Plotting data in PySpark

November 1, 2015

PySpark doesn't have any plotting functionality (yet). If you want to plot something, you can bring the data out of the Spark Context and into your "local" Python session, where you can deal with it using any of Python's many plotting libraries.

Note that if you're on a cluster:

By "local," I'm referring to the Spark master node - so any data will need to fit in memory there. (Sample if you need to, I guess)
You'll need to have whatever Python libraries you need installed on the Spark master node

Here's two examples. If you have a Spark DataFrame, the easiest thing is to convert it to a Pandas DataFrame (which is local) and then plot from there. Pandas has some very convenient shortcuts.

# create a spark dataframe with 3 numeric columns and one categorical (colour)
A = [random.normalvariate(0,1) for i in range(100)]
B = [random.normalvariate(1,2) for i in range(100)]
C = [random.normalvariate(-1,0.5) for i in range(100)]
col = [random.choice(['#e41a1c', '#377eb8','#4eae4b']) for i in range(100)]

df = sqlCtx.createDataFrame(zip(A,B,C,col), ["A","B","C","col"])

# convert to pandas and plot
pdf = df.toPandas()

from pandas.tools.plotting import scatter_matrix
stuff = scatter_matrix(pdf, alpha=0.7, figsize=(6, 6), diagonal='kde', color=pdf.col)

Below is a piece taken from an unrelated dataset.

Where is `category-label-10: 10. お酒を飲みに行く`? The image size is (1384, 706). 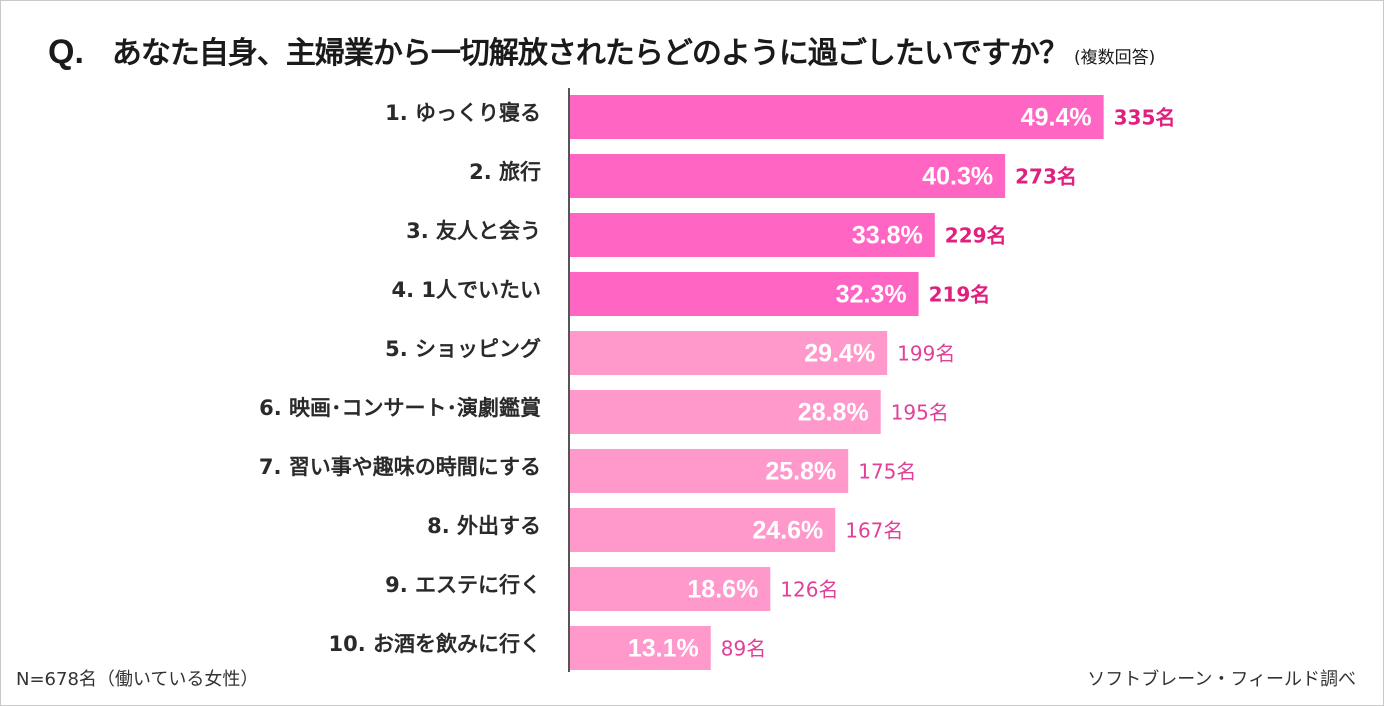
category-label-10: 10. お酒を飲みに行く is located at coordinates (434, 644).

If you have only a Spark RDD then we can still take the data local - into, for example, a vector - and plot with, say, Matplotlib.

import random

# create an RDD of 100 random numbers
x = [random.normalvariate(0,1) for i in range(100)]
rdd = sc.parallelize(x)

# plot data in RDD - use .collect() to bring data to local
num_bins = 50
n, bins, patches = plt.hist(rdd.collect(), num_bins, normed=1, facecolor='green', alpha=0.5)